# Evolución temporal del pH en el arroyo



## Virulina

Hola foreros. Soy nueva por el foro. 

Necesito traducir al inglés: _evolución temporal del pH en el arroyo_.

Lo he puesto de mil formas pero word me dice todo el tiempo que lo revise.

He puesto:

Evolution of the pH value in the stream

Progression of the pH value in the stream 

¿Me podéis echar una mano?

Muchas gracias


----------



## Probo

Hola y bienvenida: Prueba "ph value evolution in the stream", pero te advierto que mi inglés es de pata de banco. Un saludo.


----------



## Virulina

Muchas gracias! Ya no me lo corrige


Un saludo


----------



## wonderment

Virulina said:


> Evolution of the pH value in the stream  No me suena bien en inglés.
> 
> Progression of the pH value in the stream  Hm...Es posible. (?) Quizá quieres decir “change in the pH level of the stream (over time)”?



Hola: No entiendo exactamente lo que quieres decir con “evolución temporal" sin más contexto. Lo siento. Un saludo.


----------



## Virulina

¡Hola!

A lo que me refiero es a la evolución en el tiempo (en este caso a lo largo de los años) del valor de pH en un arroyo.

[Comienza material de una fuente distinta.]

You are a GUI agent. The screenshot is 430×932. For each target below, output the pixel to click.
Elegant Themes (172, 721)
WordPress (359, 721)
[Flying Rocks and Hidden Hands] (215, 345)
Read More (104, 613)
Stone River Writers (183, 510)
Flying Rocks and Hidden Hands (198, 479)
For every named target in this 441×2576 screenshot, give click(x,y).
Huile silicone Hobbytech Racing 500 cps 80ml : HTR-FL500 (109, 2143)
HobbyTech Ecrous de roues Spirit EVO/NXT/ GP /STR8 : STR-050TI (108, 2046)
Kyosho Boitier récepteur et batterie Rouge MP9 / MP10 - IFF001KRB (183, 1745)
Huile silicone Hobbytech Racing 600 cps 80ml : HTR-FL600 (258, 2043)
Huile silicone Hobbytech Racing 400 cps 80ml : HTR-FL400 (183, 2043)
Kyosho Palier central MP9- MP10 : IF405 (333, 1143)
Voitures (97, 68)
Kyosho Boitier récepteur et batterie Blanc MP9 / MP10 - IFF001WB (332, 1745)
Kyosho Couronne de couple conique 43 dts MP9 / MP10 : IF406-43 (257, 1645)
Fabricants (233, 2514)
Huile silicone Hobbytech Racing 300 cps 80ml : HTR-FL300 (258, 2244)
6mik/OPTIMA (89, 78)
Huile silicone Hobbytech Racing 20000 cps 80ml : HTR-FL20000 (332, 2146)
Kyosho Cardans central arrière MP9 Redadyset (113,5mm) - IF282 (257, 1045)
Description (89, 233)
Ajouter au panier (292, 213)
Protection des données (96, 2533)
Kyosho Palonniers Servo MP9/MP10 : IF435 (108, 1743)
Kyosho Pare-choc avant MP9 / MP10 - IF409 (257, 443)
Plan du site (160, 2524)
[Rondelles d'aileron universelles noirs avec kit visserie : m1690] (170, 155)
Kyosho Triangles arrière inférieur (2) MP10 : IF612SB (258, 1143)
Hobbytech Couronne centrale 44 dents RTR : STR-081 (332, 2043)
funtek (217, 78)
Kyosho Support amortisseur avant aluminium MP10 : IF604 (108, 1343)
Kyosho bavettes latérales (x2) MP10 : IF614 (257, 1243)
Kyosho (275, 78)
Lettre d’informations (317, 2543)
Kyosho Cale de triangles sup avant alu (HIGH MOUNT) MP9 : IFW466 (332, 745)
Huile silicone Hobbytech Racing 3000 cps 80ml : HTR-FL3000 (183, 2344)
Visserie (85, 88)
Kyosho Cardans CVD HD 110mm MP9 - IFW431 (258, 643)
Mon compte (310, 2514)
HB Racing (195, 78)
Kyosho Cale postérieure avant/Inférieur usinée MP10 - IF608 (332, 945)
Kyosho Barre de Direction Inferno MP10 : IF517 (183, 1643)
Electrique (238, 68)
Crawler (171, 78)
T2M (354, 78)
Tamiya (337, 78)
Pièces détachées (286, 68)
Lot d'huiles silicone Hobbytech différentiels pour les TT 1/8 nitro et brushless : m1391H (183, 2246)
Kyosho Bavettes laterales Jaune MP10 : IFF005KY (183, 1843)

De momento lo he dejado como "pH value evolution in the stream", como me propuso Probo.

¿Alguna sugerencia?

Muchas gracias


----------



## Outsider

_Evolución temporal_ quiere decir _evolution/change with time_.


----------



## rugoster

temporary evolution of pH in ....


----------



## SergioPOE

For future reference, this should be something like "the changing pH value of the stream over time". If you need something more formal, you could say "the variance over time of the ph level in the stream".


----------



## Virulina

¡Muchas gracias!

Es perfecto


----------



## 0scar

Yo diría _variation_, _variance _quizás sea correcto pero suena muy matemático.


----------



## Raelsb77

La manera más científicamente correcta de traducir "evolución temporal del pH" sería _'pH monitoring'_


----------



## elineo

temporal increase of pH...evolucion me parece un poco grave


----------



## Raelsb77

Hi, elineo. _'Increase'_ would imply a rise in pH, while we are looking at random changes in time (pH value may go up or down). That's why I think _'pH monitoring'_ (observation over a period of time) would be more appropriate


----------



## elineo

En este caso creo que evolución tiene el sentido de _aumento_ "increase" que es uno de los sentidos de la palabra _evolutión_


----------



## Raelsb77

elineo said:


> En este caso creo que evolución tiene el sentido de _aumento_ "increase" que es uno de los sentidos de la palabra _evolutión_



No, en realidad cuando se habla de monitorizar el valor de un parámetro químico, "evolución" tiene el sentido de "variación", que puede ser en sentido ascendente y/o descendente. Es decir, se mide o monitoriza dicho parámetro y se recogen los valores que va tomando con el tiempo. Es decir, estos valores pueden ir aumentando, después disminuyendo, subir de nuevo, etc.
Te lo dice un doctor en química analítica 

Un saludo.


----------